Der Vordenker beschränkte sich auf Ermahnungen. »Seid ihr lebensmüde?«, schrie er sie an. »Wenn die Flachaugen jetzt angreifen, sind wir erledigt!« Oder: »Reißt euch zusammen! Ihr seid Zweidenker!«
Negan-Parr hatte Recht, aber niemand kümmerte es, auch nicht die Flachaugen. Zwei, drei Geplänkel mit Helk-Modulen im Zeitraum von mehreren Tagen – weitere Feindberührung erfolgte nicht. Es war, als hätte der Feind aufgegeben. Oder vielleicht hatten sie ihn auch schon so gut wie ausgerottet.
An-Keyt wollte nicht darüber nachdenken. Nicht über tote Flachaugen. Nicht über das, was sie hier tat. Doch es nutzte nichts. Sie konnte zehnmal am Tag zu Jevek-Kart schleichen und Nachschub holen, ihre Gedanken waren nicht totzukriegen. Sie musste immerzu an den flachäugigen Fremden denken. Er hatte sie verschont. Wieso? Wozu? Und wo mochte er jetzt sein? Vielleicht war er bereits tot, vielleicht hatte er eine Begegnung mit einem anderen Loower gehabt, einem, der nicht so zögerlich und willensschwach war wie sie. Eigentlich sprach alles dafür. Das Netz der vorrückenden Trupps war eng. Kein Feind konnte durchschlüpfen. Die Logik gebot, dass der Fremde tot war. Ein verschmorter Haufen Fleisch. Es konnte nicht anders sein.
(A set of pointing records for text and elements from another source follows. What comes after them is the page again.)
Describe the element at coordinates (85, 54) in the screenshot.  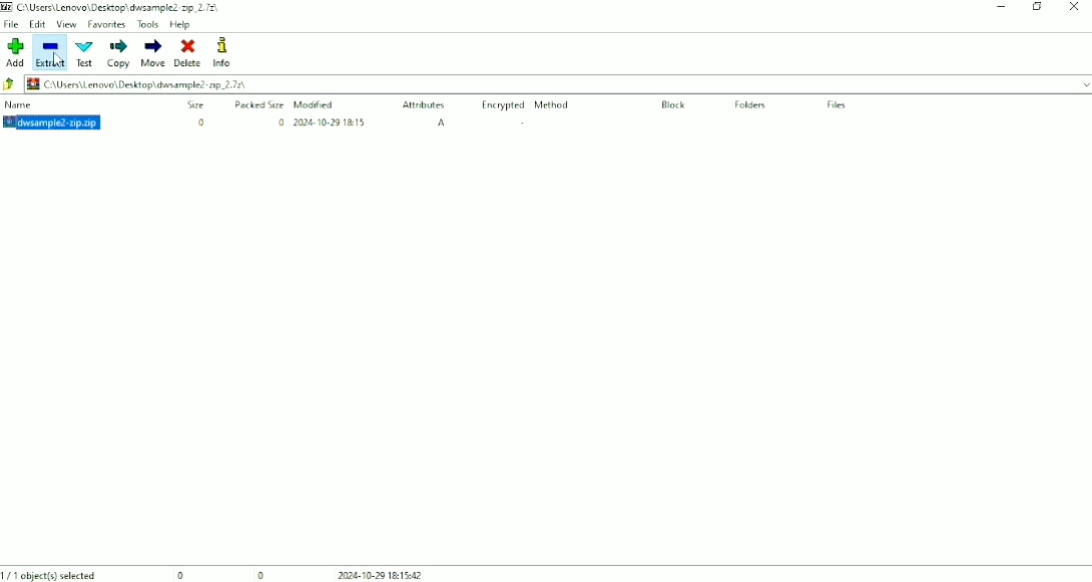
I see `Text` at that location.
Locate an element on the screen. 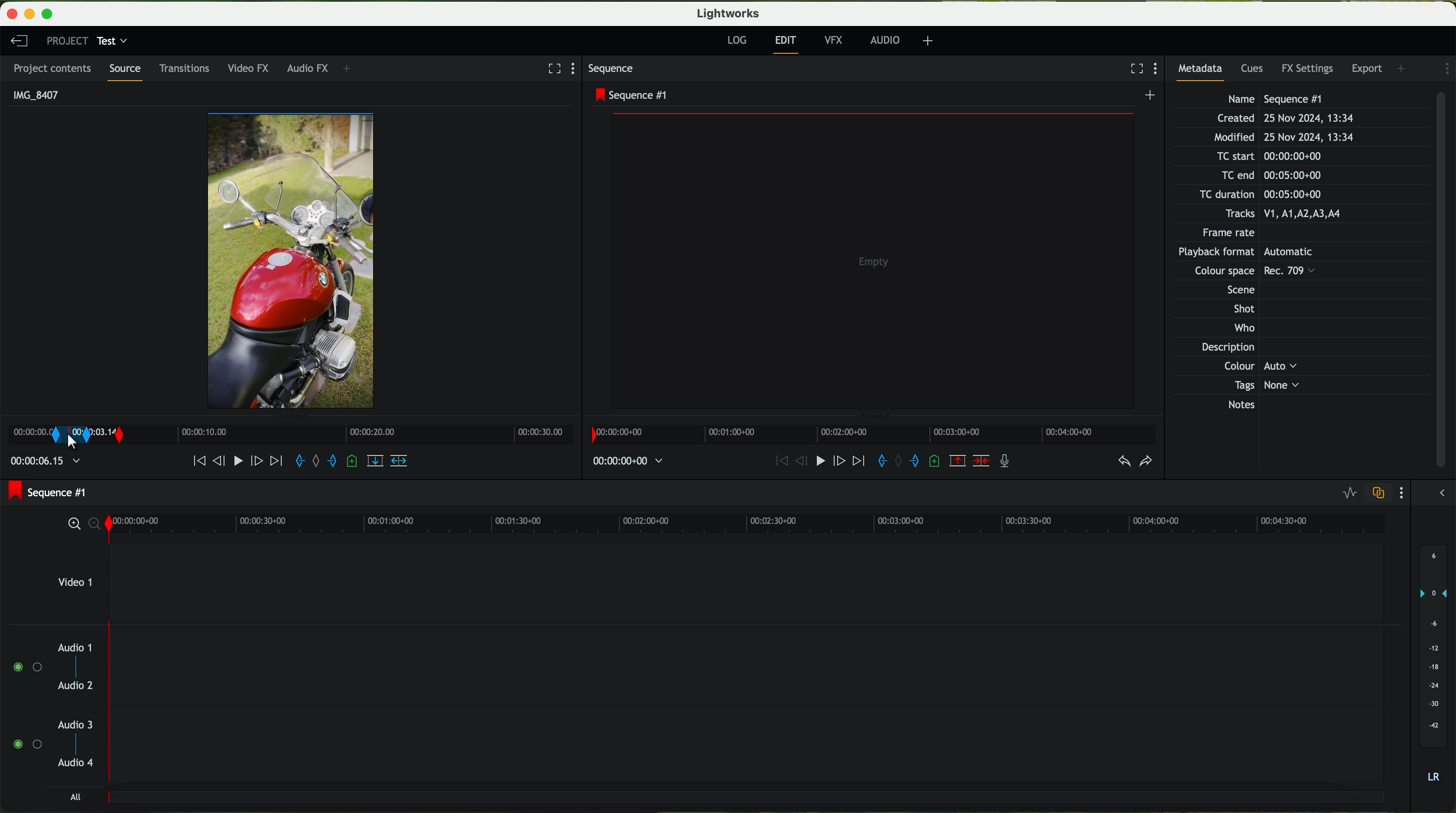 This screenshot has height=813, width=1456. Name is located at coordinates (1278, 98).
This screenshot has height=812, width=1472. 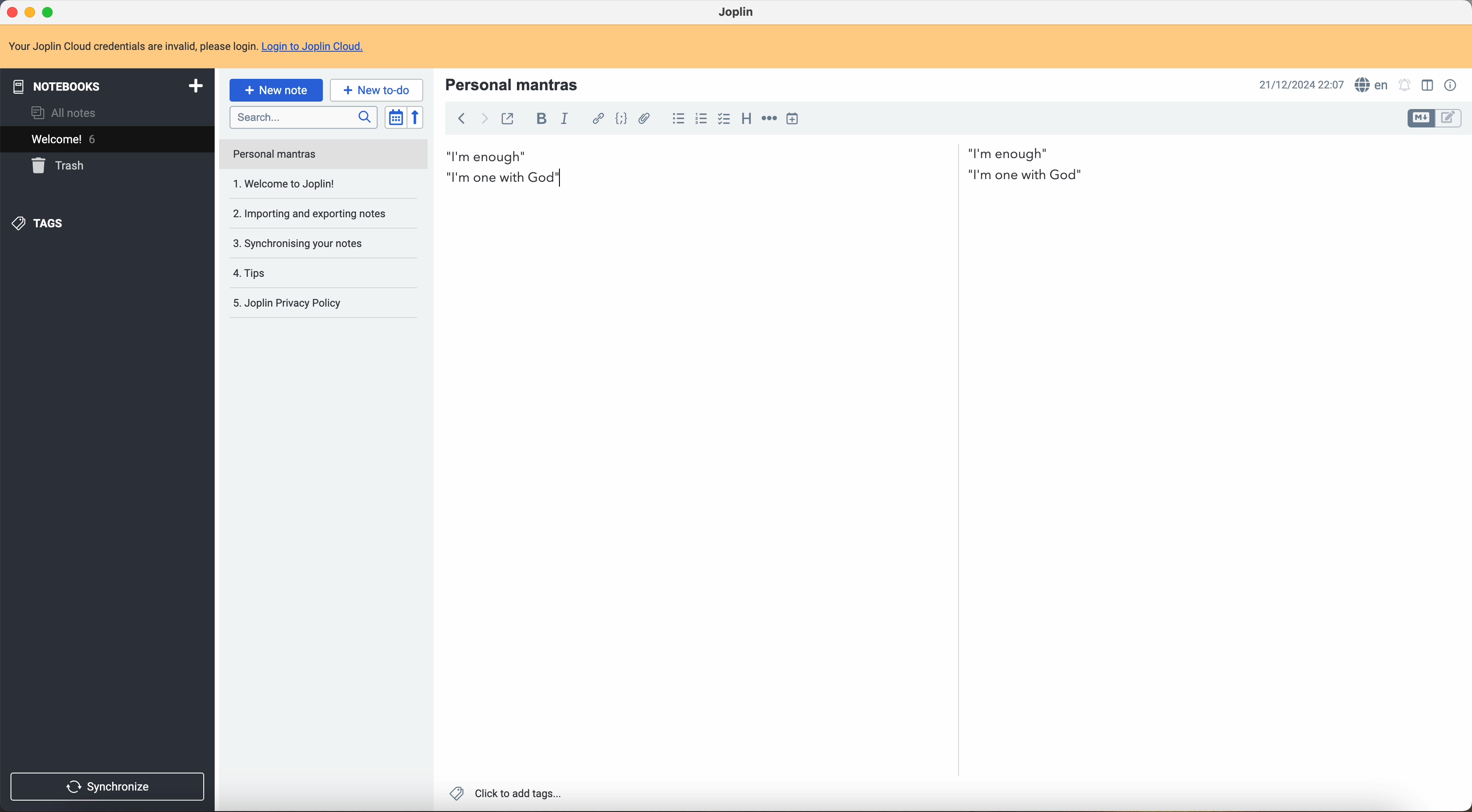 I want to click on click on new note, so click(x=277, y=91).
Doch irgendwie konnte sie nicht an seinen Tod glauben. Je mehr sie darüber nachdachte, desto mehr wuchs die Überzeugung in ihr, dass ihre Begegnung kein Zufall gewesen war. Der Fremde hatte sie bewusst herbeigeführt. Es musste so gewesen sein. Die PAN-THAU-RA war zu riesig, als dass eine Begegnung wie die ihre einem Zufall zu verdanken sein konnte. Und ein Wesen, das zu so etwas in der Lage war, würde es auch schaffen, den Spürhelks aus dem Weg zu gehen.
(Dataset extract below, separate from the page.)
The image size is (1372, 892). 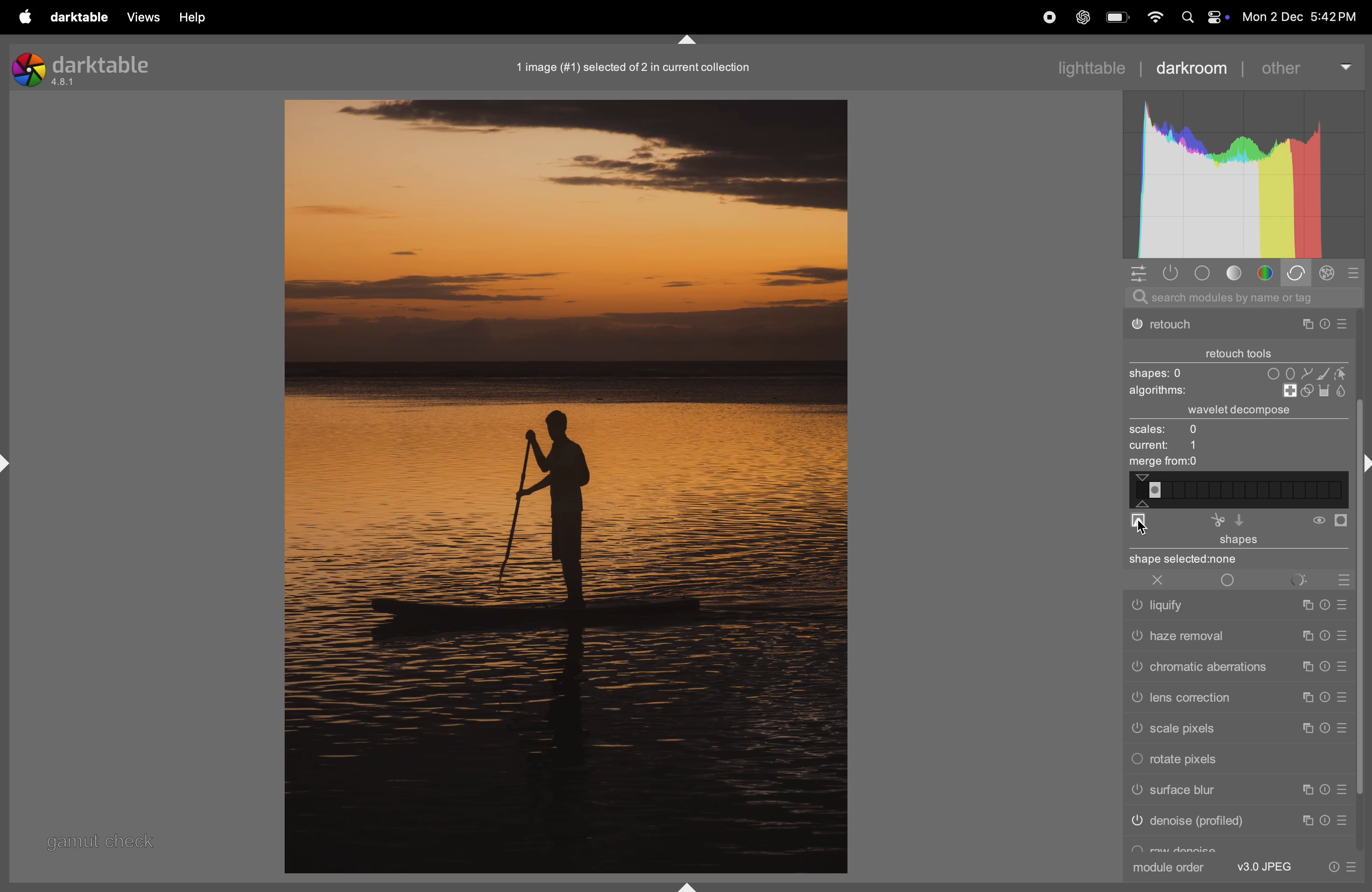 What do you see at coordinates (1268, 273) in the screenshot?
I see `colors` at bounding box center [1268, 273].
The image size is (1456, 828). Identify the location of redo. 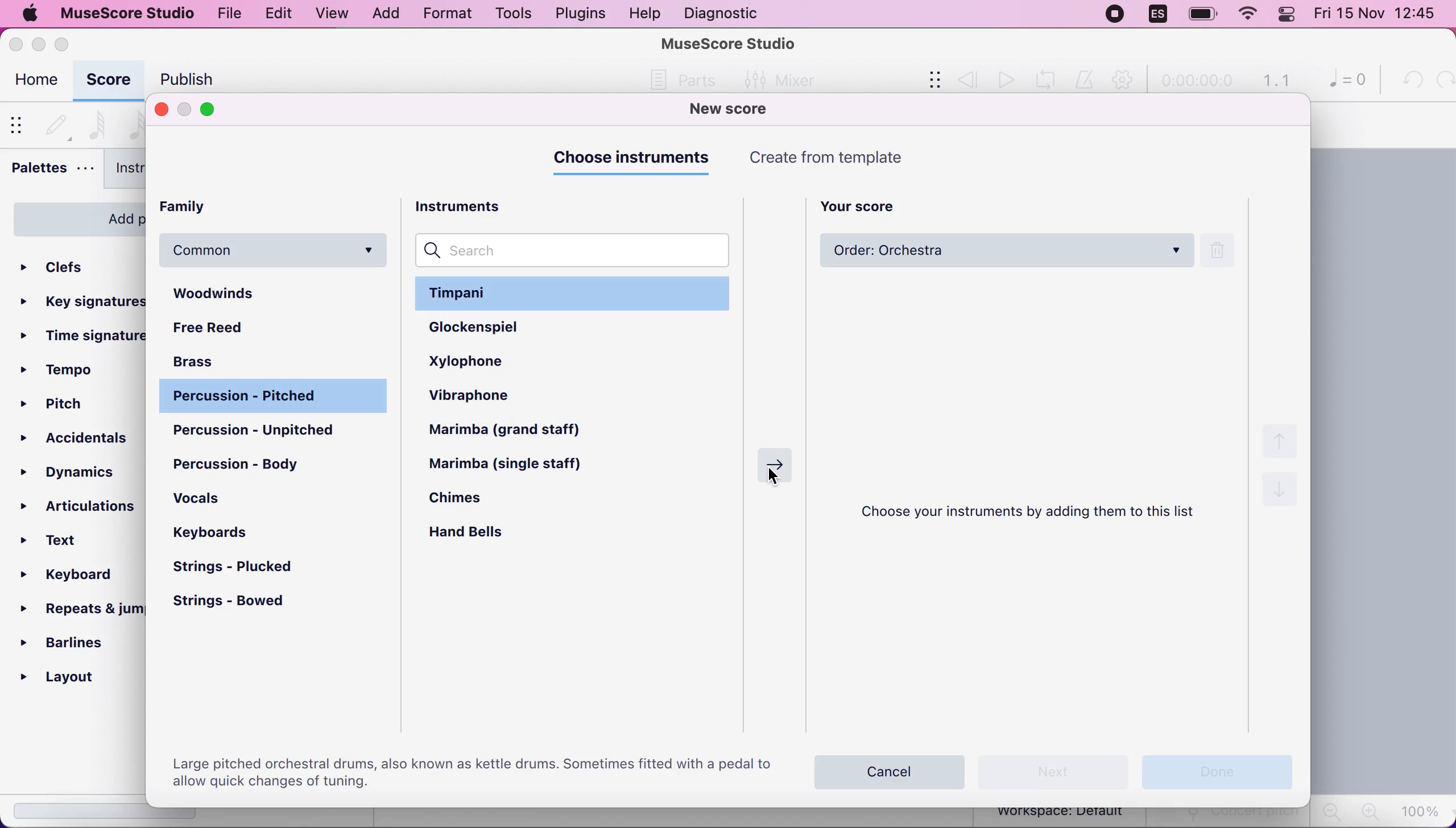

Aus dem Weg zu gehen. An-Keyt wünschte sich nichts mehr, als in dieser Disziplin Meisterschaft zu erlangen. Solange die Drogen des Söldners ihre Wirkung entfalteten, war sie sicher in ihrer eigenen Welt, so sehr sie auch dort die Zweifel martern mochten. Hinterher meist auch, wenn sie sich übergab, ihr Organismus auf Hochtouren arbeitete, um die Fremdstoffe in ihrem System abzubauen. Ihr war schlicht zu übel, um mehr als rudimentäre Sinneseindrücke von ihrer Umwelt mitzubekommen. Blieben die Zeiten dazwischen. Endlos lange kam es ihr vor, bis sich wieder eine Gelegenheit ergab, zu Jevek-Kart zu schleichen und sich eine neue Dosis zu holen. Er gab ihr immer nur eine, ganz gleich, wie würdelos sie ihn anbettelte. Sie tat es trotzdem, in der Hoffnung, dass sie ihn irgendwann erweichte. Außerdem hatte sie das Gefühl, dass der Söldner es genoss, wenn sie sich vor ihm erniedrigte. Sie erwartete seit langem, dass er von ihr Paarungen für die Drogen verlangte. Bislang war es noch nicht geschehen. Ihm schienen andere Kicks wichtiger. Anfangs war An-Keyt erleichtert gewesen. Sein narbenübersäter Körper, gezeichnet vom Töten, hatte sie angeekelt. Jetzt sehnte sie sich fast danach. Die Nächte erschienen ihr endlos.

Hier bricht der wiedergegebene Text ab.